Given target vectors in the full training set with a total of N samples, T = [ t 1,…, t i ,…, t N ], where each vector is t i = [t 1i ,…,t ji ,…t Ci ] T , the parameters U and W are learned so as to minimize the average of the total square error below:

$$E = {1 \over 2} \sum_n \Vert y_n - t_n \Vert^2 = {1\over2}{\rm Tr} \lsqb \lpar {\bf Y}-{\bf T}\rpar \lpar {\bf Y}-{\bf T}\rpar ^{\rm T}\rsqb \comma \;$$

where the output of the network is

$${\bi y}_n = {\bi U}^T {\bi h}_n = {\bi U}^T\sigma \lpar {\bi W}^T {\bi x}_n\rpar = G_n \lpar {\bi U}\comma \; {\bi W}\rpar$$

which depends on both weight matrices, as in the standard neural net. Assuming H = [ h 1,…, h i ,…, h N ] is known, or equivalently, W is known. Then, setting the error derivative with respective to U to zero gives

$${\bi U} = \lpar \bi HH^T\rpar ^{-1} {\bi HT}^T = {\rm F}\lpar \bi W\rpar \comma \; \quad {\rm where}\quad {\bi h}_n = \sigma \lpar {\bi W}^T {\bi x}_n\rpar$$

This provides an explicit constraint between U , and W , which were treated independently in the popular backprop algorithm.

Now, given the equality constraint U = F( W ), let us use the Lagrangian multiplier method to solve the optimization problem in learning W . Optimizing the Lagrangian:

$$E = {1 \over 2} \sum_n \Vert G_n \lpar \bi U\comma \; \bi W\rpar - {\bi t}_n \Vert^2 + \lambda \Vert {\bi U} - {\rm F}\lpar W\rpar \Vert\comma \;$$

we can derive batch-mode gradient descent learning algorithm where the gradient takes the following form [108]:

$$\eqalign{{\partial E \over \partial {\bi W}} & = 2{\bi X} \left[{\bi H}^T \circ \lpar 1- {\bi H}\rpar ^T \circ \left[{\bi H}^{\dagger} \lpar {\bi HT}^T\rpar \lpar {\bi TH}^\dagger\rpar \right.\right. \cr & \left.\left. \quad - {\bi T}^T \lpar {\bi TH}^\dagger\rpar \right]\right]}$$

where H = H T ( HH T )−1 is pseudo-inverse of H and symbol ○ denotes component-wise multiplication.

Compared with backprop, the above method has less noise in gradient computation due to the exploitation of the explicit constraint U = F( W ). As such, it was found experimentally that, unlike backprop, batch training is effective, which aids parallel learning of DSN.

D) Tensorized DSN

The DSN architecture discussed so far has recently been generalized to its tensorized version, which we call TDSN [111, 112]. It has the same scalability as DSN in terms of parallelizability in learning, but it generalizes DSN by providing higher-order feature interactions missing in DSN.

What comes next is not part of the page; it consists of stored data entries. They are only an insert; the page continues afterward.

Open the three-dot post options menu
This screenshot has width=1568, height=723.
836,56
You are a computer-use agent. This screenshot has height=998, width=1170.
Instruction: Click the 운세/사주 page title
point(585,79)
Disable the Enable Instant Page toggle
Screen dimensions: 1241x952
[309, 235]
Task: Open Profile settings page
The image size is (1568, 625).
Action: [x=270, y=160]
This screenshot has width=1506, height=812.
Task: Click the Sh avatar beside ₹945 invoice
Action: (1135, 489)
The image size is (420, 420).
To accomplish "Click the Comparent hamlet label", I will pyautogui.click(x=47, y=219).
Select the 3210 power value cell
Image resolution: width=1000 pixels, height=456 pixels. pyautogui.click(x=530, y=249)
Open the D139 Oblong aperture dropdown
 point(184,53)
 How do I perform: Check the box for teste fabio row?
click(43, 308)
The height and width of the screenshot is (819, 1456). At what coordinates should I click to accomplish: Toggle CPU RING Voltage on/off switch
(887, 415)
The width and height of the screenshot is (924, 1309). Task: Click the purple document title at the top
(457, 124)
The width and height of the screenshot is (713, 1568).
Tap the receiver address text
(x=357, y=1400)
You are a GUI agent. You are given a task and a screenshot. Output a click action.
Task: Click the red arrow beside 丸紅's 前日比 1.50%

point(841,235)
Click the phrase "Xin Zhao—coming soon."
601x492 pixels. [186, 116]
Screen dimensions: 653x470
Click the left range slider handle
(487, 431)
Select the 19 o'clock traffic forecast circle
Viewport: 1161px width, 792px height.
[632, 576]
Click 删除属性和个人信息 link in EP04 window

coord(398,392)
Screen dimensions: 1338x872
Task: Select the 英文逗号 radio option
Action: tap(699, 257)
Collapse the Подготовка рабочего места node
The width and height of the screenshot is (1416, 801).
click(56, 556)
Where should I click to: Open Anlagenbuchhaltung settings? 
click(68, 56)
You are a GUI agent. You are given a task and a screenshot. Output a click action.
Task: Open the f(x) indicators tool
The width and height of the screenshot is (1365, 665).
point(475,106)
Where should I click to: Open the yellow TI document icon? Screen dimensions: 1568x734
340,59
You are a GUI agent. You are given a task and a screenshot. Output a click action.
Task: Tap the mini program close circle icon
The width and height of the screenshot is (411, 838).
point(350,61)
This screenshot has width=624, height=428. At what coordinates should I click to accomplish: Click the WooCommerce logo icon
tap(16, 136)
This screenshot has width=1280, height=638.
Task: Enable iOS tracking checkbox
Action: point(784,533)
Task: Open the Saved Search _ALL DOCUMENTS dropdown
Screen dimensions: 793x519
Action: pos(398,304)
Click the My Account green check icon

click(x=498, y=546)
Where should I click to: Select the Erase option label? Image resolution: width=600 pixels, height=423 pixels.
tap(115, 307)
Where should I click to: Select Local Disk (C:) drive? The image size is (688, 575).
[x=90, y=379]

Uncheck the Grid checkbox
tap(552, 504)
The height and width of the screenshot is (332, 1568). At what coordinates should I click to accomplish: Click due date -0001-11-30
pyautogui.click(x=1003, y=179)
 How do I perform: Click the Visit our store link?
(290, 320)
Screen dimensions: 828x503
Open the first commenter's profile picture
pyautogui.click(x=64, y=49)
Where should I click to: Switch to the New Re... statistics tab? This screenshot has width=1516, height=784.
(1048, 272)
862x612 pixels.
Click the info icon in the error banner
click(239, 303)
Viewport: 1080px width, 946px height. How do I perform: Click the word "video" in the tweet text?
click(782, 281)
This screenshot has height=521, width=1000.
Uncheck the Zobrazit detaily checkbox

The architecture of TDSN is similar to that of DSN in the way that stacking operation is carried out. That is, modules of the TDSN are stacking up in a similar way to form a deep architecture. The differences of TDSN and DSN lie mainly in how each module is constructed. In DSN, we have one set of hidden units forming a hidden layer, as denoted at the left panel of Fig. 8. In contrast, each module of a TDSD contains two independent hidden layers, denoted as “Hidden 1” and “Hidden 2” in the middle and right panels of Fig. 8. As a result of this different, the upper-layer weights, denoted by “U” in Fig. 8, changes from a matrix (a two-dimensional array) in DSN to a tensor (a three-dimensional array) in TDSN, shown as a cube labeled by “U” in the middle panel.

Fig. 8. Comparisons of one single module of a DSN (left) and that of a tensorized-DSN (TDSN). Two equivalent forms of a TDSN module are shown to the right.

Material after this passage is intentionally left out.